NOTE: This is a longer version of an Oped that appeared in the Norwegian business newspaper Dagens Naeringsliv on 21 March 2014.
The revelation of the Oil Fund’s controversial investment in Formula 1 has led to Ola Mestad, Lars Hakon Sooras and Sofie Mathiasen and other Norwegian commentators to warn against allowing the Fund to invest in unlisted assets. This would be a grave mistake that would cost Norwegians dearly.
Instead, the government should bolster Fund capacity and set up a powerful independent watchdog in the form of a “Stortingets Råd for Oljefondet”.

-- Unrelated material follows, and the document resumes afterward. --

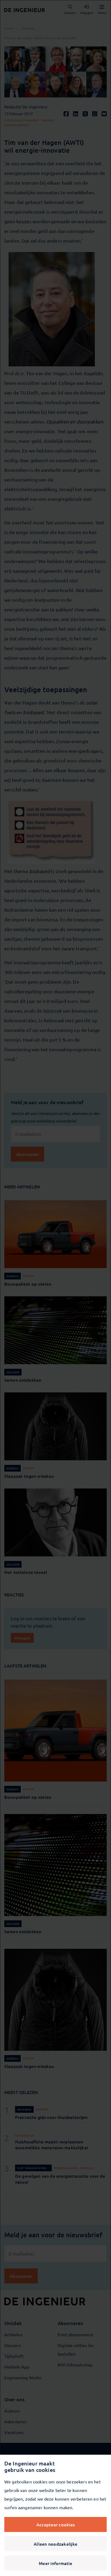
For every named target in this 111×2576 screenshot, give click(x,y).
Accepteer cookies (55, 2524)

Critics say that unlisted assets will make it harder to detect unethical investments or exercise oversight. They also warn about the lack of relevant expertise at the Fund and in the Norges Bank board that oversees it. As a reaction to the Formula 1 fiasco these concerns are understandable, but misconceived.
While unlisted investments, private equity and infrastructure disclose less information publicly, they will give NBIM access to hordes of private information. It will also be in a much stronger position to demand private information and to successfully challenge questionable practices. For effective oversight, the SRO should not only enjoy privileged access to all the data NBIM holds, but also have the right to demand more information on any of its investments.
Does anyone seriously think that Formula 1, with the constant whiff of scandal and a controversial promoter repeatedly accused of corruption, would have been an appropriate investment if only it were listed? It did not pass the smell test, period.